Three of the 18 passengers on the jet-boat, operated by Dart River Jet Safaris, received minor injuries, two apparently involving shoulders, and one a knee, when the boat overturned just north of the Dart River bridge, about 3.45pm.
Dart River Jet Safaris is owned by Ngai Tahu Tourism.
A St John spokeswoman said two people with minor injuries were taken by ambulance to the Lakes District Hospital, at Frankton.
The latest national accident investigation in Central Otago - although involving only minor injuries - follows several recent fatalities from boat accidents in the area, and what Queenstown Lakes District Council chief executive Duncan Field recently termed "the worst accident record on our waterways in this district for 25 years".
David Kennedy, southern regional general manager for Ngai Tahu Tourism, said yesterday the company was taking the Dart River incident seriously and everything possible was being done to provide for the passengers.
Emergency services had been called immediately to assess and treat the injured passengers.
The tourism organisation had also arranged for all the passengers, including those injured, to be taken to Queenstown for any assessment and treatment necessary.
"At this early stage, we do not have any information about what caused the accident. We have begun an investigation and have reported it to Queenstown Lakes district harbourmaster Marty Black."

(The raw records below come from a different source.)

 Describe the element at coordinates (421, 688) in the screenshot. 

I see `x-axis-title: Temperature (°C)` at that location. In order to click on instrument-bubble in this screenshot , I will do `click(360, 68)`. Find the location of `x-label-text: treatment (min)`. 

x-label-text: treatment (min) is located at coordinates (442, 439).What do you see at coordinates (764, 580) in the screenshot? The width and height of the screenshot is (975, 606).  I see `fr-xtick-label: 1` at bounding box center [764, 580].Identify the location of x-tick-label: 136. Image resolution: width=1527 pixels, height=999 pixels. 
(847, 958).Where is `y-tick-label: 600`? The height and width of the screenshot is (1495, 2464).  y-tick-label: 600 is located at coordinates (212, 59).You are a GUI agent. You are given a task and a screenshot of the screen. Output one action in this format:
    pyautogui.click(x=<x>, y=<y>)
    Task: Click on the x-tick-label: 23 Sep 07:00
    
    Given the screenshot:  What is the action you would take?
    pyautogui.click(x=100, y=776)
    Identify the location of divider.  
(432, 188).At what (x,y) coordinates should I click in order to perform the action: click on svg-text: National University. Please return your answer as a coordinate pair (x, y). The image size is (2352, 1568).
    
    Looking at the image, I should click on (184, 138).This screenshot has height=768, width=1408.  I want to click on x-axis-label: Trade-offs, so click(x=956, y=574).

Dart River Jet Safaris has operated the Dart River trip since 1988.
Maritime New Zealand, whose responsibilities include maritime safety, said yesterday that some of its investigators would be travelling to the scene yesterday or early today.
Staff from the Transport Accident Investigation Commission would also travel to the area.
A Chinese national, Yan Wang, died after being trapped under a Kawarau Jet boat which was believed to have flipped on a sandbar on the Kawarau River in late September last year.
An English-born doctor, Paul Joseph Woods (29), who was a postgraduate medical science student at the University of Otago, died when the jet-boat in which he was travelling hit a gravel bank and flipped on the upper stretches of the Matukituki River in December.
Two men, Anton Oskar Woitasek (34), project manager, of Lake Hayes, and Laurence Brett Singleton (51), contractor, of Queenstown, died when the private jet-boat in which they were travelling was in collision with a jet ski on a bend of the Kawarau River, near Frankton, in early January.